Política

Por quinta vez, el diputado Ibáñez logró evadir una audiencia preliminar

Ayer por quinta vez quedó suspendida la audiencia preliminar para el diputado colorado José María Ibáñez por un recurso de apelación presentado por su ex jefa de Gabinete, María Liz Gutiérrez, contra la fijación de la diligencia en el caso conocido como caseros de oro.

Se acusó al legislador de pagar a los cuidadores de su quinta de Areguá, haciéndolos figurar como empleados de la Cámara Baja.

Con esto, la citatoria judicial se realizaría recién el próximo año. En esta diligencia el juez debía decidir si elevaba o no a juicio oral la causa por estafa, expedición falsa de certificados y cobro indebido de honorarios.

Pasadas las 9.00 de ayer en que estaba fijada la audiencia, se presentó a la sala de audiencias del juzgado N°11, el legislador junto con su esposa Lorena Plabst. En tanto los tres supuestos caseros, Favio Ernán Gómez, Éver Isaac y Viviana Patricia Falcón Valenzuela y la ex jefa de gabinete prefirieron esperar en el pasillo del Palacio de Justicia, para no toparse con su ex jefe.

El 7 de diciembre pasado el caso se destrabó después que estuvo casi un año paralizado por diversas chicanas presentadas por la defensa.

Pero, sin embargo, con la apelación planteada por Gutiérrez el martes pasado la causa quedará nuevamente paralizada.

La encausada bajo patronicio de su abogado Enrique Raúl Snead cuestionó la celeridad por la que el juez Miguel Tadeo Fernández fijó la audiencia preliminar. Con ese recurso efectivamente la audiencia ya quedaba suspendida, pero los acusados se presentaron para firmar el acta. Ahora la Cámara de Apelaciones deberá decidir si rechaza o confirma el incidente.

acusación. La Fiscalía Anticorrupción solicitó el 24 de setiembre de 2014 que el diputado Ibáñez fuese llevado a juicio oral y público por presuntamente pagar con dinero del Estado los salarios de sus empleados.

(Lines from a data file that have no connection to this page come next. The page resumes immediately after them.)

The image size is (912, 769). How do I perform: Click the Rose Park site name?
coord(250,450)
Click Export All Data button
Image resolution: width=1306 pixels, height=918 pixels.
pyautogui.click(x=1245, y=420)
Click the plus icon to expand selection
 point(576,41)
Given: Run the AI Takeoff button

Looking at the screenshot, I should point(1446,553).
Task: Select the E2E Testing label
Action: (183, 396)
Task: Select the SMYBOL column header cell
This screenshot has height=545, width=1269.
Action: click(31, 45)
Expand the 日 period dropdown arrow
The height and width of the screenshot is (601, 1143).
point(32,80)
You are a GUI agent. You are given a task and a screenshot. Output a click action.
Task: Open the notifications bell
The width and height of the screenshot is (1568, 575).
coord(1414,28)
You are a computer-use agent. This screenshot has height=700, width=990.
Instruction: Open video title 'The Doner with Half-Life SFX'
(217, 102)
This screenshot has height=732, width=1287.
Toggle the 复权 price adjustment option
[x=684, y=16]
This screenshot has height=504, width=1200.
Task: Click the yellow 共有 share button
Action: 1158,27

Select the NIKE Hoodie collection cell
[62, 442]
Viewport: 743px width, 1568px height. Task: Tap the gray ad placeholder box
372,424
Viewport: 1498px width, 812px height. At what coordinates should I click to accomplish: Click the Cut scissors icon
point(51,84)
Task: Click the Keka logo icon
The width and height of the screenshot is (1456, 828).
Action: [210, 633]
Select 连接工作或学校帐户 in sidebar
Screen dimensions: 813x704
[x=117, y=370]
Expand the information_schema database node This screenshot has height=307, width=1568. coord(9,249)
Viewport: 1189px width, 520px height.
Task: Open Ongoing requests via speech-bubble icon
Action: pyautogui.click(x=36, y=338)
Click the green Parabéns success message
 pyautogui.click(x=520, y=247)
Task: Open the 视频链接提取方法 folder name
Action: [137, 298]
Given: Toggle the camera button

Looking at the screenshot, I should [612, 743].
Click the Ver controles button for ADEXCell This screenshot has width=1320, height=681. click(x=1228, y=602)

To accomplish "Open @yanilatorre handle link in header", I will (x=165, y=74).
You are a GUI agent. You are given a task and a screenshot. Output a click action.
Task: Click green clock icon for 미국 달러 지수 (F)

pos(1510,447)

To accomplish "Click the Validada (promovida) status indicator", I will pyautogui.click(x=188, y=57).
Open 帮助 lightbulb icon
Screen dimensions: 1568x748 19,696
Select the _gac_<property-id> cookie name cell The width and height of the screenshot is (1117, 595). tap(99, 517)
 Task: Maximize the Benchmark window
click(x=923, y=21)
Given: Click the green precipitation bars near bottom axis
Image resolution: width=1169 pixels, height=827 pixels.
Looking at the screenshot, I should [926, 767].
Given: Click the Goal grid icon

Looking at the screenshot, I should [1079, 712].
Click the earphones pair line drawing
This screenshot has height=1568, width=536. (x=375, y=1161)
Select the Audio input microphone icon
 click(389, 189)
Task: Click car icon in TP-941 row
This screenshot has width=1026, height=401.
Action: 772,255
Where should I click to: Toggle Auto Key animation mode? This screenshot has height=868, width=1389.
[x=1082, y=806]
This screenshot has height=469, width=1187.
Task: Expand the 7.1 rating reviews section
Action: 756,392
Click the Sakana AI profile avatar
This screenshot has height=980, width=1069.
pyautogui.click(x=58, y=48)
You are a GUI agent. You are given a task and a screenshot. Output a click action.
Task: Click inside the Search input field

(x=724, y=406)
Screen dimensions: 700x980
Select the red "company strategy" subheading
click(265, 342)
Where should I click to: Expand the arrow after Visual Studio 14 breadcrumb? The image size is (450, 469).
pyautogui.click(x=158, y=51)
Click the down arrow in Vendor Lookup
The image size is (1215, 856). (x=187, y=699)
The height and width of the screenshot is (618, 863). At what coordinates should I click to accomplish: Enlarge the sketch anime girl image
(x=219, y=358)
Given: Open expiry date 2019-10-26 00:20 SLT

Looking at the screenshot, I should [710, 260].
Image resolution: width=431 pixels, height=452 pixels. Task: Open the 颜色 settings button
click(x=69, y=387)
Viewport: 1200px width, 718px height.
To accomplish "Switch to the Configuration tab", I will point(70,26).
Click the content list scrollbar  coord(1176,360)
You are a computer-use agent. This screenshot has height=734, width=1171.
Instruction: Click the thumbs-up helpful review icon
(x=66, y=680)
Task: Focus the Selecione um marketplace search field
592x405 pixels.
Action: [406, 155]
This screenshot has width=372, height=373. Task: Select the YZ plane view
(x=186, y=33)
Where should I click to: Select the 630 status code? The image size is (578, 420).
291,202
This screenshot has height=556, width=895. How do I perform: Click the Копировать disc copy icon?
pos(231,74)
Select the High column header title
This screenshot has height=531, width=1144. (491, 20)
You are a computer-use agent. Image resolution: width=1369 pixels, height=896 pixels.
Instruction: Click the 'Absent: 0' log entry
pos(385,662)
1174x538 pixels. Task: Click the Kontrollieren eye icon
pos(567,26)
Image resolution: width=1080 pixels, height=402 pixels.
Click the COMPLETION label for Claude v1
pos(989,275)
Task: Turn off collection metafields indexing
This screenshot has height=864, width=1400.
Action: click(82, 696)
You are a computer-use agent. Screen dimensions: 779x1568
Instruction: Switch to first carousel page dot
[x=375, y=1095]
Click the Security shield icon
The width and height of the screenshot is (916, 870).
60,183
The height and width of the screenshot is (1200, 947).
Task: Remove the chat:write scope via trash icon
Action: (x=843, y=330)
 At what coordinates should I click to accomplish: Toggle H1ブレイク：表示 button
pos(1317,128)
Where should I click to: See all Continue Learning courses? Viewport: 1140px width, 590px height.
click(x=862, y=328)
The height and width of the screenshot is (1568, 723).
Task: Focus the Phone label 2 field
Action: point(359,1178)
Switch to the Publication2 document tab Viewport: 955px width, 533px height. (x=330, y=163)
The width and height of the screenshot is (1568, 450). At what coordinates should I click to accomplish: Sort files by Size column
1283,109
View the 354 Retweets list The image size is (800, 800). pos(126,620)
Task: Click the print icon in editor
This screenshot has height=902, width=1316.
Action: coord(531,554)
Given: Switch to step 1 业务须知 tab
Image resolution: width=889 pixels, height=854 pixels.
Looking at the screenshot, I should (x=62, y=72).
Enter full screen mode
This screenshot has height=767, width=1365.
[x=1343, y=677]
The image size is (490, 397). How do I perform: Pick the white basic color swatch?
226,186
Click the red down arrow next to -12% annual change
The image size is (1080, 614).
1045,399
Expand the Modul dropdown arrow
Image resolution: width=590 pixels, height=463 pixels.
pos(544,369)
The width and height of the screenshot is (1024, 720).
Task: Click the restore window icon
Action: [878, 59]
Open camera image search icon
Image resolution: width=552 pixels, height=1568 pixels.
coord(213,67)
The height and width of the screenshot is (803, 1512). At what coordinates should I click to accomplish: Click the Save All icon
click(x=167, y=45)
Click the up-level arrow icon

El escrito presentado por los fiscales relata que el 12 de agosto de 2013, a pedido del parlamentario, sus empleados fueron contratados por el entonces presidente de la Cámara Baja, Juan Bartolomé Ramírez, con un salario de G. 2.500.000 como auxiliares administrativos, sin prestar servicios. Se desembolsaron G. 30 millones en concepto de salarios, entre agosto y noviembre de ese año.

Asimismo, la investigación determinó que un cheque del Congreso fue depositado por el chofer de Ibáñez, Néstor Salinas, en una cuenta del Banco Itaú a nombre de Plabst, según los informes solicitados por el Ministerio Público.